Om de veiligheid van het apparaat te garanderen, dient u de volgende punten in acht te nemen:
§
Het apparaat mag uitsluitend in een technisch onberispelijke toestand, met bewuste aandacht voor de
veiligheid en gevaren, voor de juiste doeleinden en conform de gebruiksaanwijzing worden gebruikt.
§
Alle bedienings- en drukelementen moeten in een technisch onberispelijke en veilig functionerende
toestand zijn.
§
Voor iedere inbedrijfstelling moet het apparaat op uiterlijke herkenbare beschadigingen en gebreken
worden gecontroleerd.
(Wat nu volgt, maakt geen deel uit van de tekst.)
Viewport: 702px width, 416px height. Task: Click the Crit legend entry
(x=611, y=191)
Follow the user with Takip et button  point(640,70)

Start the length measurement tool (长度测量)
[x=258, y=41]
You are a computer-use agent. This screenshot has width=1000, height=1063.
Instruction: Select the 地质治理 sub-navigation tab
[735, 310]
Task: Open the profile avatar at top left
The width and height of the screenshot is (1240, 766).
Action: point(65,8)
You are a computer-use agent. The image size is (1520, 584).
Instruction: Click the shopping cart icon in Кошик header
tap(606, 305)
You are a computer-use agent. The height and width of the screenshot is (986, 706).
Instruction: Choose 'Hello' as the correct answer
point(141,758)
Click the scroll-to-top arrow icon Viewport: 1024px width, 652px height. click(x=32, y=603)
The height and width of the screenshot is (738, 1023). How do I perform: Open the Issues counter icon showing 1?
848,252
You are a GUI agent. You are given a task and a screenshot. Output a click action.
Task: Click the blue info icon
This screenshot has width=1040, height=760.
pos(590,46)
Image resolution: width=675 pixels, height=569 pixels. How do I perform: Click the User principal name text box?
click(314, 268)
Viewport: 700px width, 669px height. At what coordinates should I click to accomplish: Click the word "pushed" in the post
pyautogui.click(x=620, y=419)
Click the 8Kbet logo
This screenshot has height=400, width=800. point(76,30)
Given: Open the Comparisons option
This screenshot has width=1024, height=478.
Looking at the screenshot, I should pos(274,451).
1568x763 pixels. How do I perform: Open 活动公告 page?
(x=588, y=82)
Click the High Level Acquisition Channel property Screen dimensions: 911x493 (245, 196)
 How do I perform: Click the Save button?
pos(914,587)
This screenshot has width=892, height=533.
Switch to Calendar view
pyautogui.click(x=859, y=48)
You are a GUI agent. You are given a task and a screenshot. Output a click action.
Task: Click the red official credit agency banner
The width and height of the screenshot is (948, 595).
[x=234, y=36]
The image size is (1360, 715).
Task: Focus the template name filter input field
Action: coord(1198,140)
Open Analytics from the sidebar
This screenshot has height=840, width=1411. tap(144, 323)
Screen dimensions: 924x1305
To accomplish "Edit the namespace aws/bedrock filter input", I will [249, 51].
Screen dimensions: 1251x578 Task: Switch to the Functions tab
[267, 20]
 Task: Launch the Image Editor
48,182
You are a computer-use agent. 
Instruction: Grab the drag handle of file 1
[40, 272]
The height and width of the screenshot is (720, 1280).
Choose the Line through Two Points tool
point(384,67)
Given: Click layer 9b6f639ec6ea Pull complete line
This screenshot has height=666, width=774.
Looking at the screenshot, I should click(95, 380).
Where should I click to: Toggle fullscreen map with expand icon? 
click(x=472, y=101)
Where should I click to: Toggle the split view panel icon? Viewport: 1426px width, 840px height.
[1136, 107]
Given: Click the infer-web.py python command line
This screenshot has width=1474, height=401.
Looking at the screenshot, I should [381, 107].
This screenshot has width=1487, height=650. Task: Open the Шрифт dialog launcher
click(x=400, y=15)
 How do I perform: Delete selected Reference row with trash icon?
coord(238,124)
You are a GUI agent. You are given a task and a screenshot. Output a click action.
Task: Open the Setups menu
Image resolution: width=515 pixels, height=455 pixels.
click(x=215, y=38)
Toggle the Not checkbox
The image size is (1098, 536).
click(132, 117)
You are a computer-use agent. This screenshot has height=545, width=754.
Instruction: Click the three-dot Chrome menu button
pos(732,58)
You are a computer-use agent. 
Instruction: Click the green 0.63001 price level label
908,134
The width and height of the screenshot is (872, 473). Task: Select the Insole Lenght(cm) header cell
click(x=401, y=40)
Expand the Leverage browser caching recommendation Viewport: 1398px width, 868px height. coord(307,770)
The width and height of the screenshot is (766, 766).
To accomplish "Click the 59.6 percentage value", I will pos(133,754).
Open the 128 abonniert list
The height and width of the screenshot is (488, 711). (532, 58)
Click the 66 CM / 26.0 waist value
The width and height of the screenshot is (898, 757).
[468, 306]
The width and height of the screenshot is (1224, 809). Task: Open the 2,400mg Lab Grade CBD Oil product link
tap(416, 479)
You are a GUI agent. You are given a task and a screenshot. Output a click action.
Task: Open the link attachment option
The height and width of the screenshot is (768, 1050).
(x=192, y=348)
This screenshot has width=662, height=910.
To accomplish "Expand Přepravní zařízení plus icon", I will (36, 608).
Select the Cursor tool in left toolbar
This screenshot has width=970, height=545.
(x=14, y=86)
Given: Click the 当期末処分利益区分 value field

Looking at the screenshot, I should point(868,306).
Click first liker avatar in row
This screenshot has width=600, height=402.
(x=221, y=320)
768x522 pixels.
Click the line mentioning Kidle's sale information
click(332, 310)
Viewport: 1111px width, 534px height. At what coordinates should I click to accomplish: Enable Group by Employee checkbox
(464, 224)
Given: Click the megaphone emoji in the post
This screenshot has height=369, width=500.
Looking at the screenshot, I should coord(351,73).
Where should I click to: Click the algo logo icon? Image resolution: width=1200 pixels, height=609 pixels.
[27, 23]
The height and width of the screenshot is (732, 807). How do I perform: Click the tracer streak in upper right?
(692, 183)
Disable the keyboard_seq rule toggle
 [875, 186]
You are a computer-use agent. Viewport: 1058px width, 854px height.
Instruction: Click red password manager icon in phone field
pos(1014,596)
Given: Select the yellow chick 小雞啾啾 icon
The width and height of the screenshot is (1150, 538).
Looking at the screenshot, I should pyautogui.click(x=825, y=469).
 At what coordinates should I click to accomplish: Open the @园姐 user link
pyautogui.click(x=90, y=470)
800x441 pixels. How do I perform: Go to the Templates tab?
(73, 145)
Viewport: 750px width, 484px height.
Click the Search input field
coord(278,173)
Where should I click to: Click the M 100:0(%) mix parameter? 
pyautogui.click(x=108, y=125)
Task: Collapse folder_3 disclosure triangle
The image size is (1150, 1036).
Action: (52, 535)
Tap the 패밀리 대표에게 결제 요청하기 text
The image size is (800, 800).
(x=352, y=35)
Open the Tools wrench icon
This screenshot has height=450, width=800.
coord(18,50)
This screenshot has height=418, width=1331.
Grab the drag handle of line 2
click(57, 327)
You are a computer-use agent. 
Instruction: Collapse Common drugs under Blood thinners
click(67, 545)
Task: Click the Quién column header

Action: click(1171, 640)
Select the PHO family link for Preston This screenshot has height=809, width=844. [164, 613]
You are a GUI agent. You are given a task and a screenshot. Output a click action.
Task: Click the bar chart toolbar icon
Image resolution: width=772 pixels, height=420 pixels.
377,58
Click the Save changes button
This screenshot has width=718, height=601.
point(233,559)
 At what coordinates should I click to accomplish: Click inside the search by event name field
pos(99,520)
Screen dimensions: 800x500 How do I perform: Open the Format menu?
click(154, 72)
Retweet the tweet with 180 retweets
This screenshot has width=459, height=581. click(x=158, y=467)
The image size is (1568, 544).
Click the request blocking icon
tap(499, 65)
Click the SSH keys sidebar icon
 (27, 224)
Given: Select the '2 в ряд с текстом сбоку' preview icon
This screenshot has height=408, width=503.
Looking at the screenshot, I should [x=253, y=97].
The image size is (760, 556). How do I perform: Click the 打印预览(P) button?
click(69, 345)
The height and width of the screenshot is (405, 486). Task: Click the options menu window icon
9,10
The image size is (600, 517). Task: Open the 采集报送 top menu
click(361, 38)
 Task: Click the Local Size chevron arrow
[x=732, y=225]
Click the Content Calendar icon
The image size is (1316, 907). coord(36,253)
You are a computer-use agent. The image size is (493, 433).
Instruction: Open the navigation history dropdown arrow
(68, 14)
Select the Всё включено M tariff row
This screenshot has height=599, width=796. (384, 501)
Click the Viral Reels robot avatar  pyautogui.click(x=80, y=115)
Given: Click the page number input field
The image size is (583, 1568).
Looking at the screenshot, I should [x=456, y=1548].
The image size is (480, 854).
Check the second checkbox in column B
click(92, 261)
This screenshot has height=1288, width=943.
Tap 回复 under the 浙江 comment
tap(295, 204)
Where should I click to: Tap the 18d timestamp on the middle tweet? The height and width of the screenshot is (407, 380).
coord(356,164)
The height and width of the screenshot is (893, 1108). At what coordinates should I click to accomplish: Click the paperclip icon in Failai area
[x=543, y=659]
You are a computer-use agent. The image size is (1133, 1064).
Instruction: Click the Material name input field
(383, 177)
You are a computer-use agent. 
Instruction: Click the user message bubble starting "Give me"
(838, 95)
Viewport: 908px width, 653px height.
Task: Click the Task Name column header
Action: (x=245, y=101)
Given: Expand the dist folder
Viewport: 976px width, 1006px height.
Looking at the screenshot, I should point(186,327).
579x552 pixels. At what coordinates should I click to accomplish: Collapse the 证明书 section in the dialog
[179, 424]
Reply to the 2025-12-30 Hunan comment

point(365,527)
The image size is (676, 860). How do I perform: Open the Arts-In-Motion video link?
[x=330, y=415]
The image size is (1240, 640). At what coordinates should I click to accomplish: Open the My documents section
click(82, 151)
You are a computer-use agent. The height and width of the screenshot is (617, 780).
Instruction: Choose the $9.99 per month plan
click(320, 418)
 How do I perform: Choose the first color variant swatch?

Bij optredende schaden onmiddellijk de bevoegde instanties informeren en de
voedseluitschepwagen voor koude maaltijden stilzetten.
§
Veranderingen of aanpassingen zijn uitsluitend toegestaan na overleg met de fabrikant en met diens
schriftelijke toestemming.
§
Het apparaat is uitsluitend bedoeld voor handmatig transport. Machinaal ondersteund transport is niet
toegestaan. Gevaar voor letsel en beschadigingen.
§
Maak voor het transport de beide blokkeerremmen los. Rijden met ingeschakelde blokkeerremmen
kan leiden tot beschadigingen aan het loopwerk.
§
De wagen mag uitsluitend over vlakke vloeren worden getransporteerd. Rijden over erg ongelijke
vloeren of trappen kan beschadigingen aan het loopwerk tot gevolg hebben.
§
De voedseluitschepwagen mag niet met de blokkeerremmen worden afgeremd. De beide
blokkeerremmen zijn zo geconstrueerd dat zij uitsluitend kunnen voorkomen dat het apparaat
zelfstandig in beweging komt. Het apparaat niet op een aflopende bodem neerzetten. Na het
neerzetten met de beide blokkeerremmen tegen wegrollen beveiligen.
§
Bij het naderen van muren en om hindernissen heen rijden altijd letten op personen die in de weg
staan. Letselgevaar.
§
Tijdens het transport beide duwhandgrepen met beide handen vasthouden, het apparaat tijdens het
rijden nooit loslaten.
§
Het apparaat tijdens het transport nooit sneller dan stapvoets voortbewegen. Zwaar beladen
apparaten kunnen moeilijker worden afgeremd en gestuurd. Eventueel hulp voor het transport erbij
halen.
§
Een tot kantelen gebrachte voedseluitschepwagen door invloed van buitenaf of door onachtzaamheid
nooit handmatig opvangen. Letselgevaar.
§
Indien deze apparaten bijv. in een vrachtwagen worden vervoerd dienen deze te worden vastgezet.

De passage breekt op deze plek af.